Tuesday, March 15, 2016

DC vaccines produced with tumor cells undergoing immunogenic cell death

Dendritic cells are the most potent activators of naïve T cells. A lot of effort has been spent to develop DC-based cellular vaccine. We even had some success in mouse models. But, so far no DC based vaccine worked in humans to significantly prolong patients survival. It is not surprising that only company that developed FDA-approved DC vaccine prostate cancer went bankrupt. There are many reasons as to why it is so hard. For one, there are several types of dendritic cells. Secondly, just pulsing [tumor] antigens on dendritic cells were found not to be sufficient.

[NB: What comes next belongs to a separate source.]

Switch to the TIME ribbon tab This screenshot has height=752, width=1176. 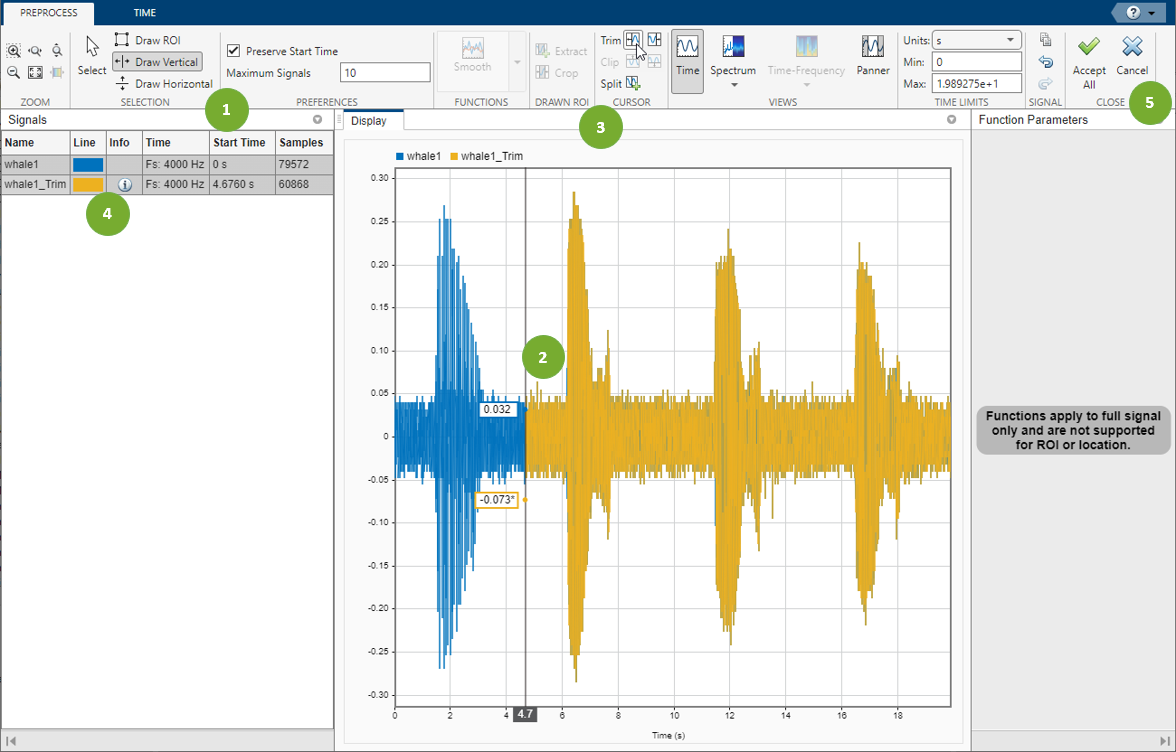tap(144, 13)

Few weeks ago, Science Translational Medicine published study wherein the authors had tested next-generation tumor vaccine produced by pulsing DCs with tumor cells undergoing immunogenic cell death.

Basically, the authors had used a high-grade glioma (HGG) cell lines as a source of tumor. To generate immunogenic cell death, tumor cells were exposed to hypericin-based photodynamic therapy (Hyp-PDT). This treatment induces expression/release of several damage-associated molecular patterns (DAMPs) acting as potent danger signals for DCs. When mice were injected with DCs pulsed with Hyp-PDT treated glioma cells, they showed resistance to subsequent live glioma brain challenge.




Mechanistically, tumor protection provided by Hyp-PDT DCs depended on (1) DAMPs, (2) DC-specific MyD88, (3) CD8 T cells (T cells data are shown here).





Importantly, Hyp-PDT DC vaccines improved survival of brain tumor-bearing mice when applied therapeutically and in combination with standard-of-care therapy such as temozolomide (TMZ).




In summary, this study showed that hypericin-based photodynamic therapy could generate immunogenic tumor cells required for proper activation of DC for vaccination purpose. Conceptually, such mode of DCs preparation makes a lot of sense, but there are several technical challenges before this system could be translated into clinic, as discussed by the authors (such as, how to avoid presence of "surviving" live tumor cells within DC vaccine, route of DC vaccine injection [the authors have used intra-peritoneal injection, for some reason], what type of DC is the best for this purpose).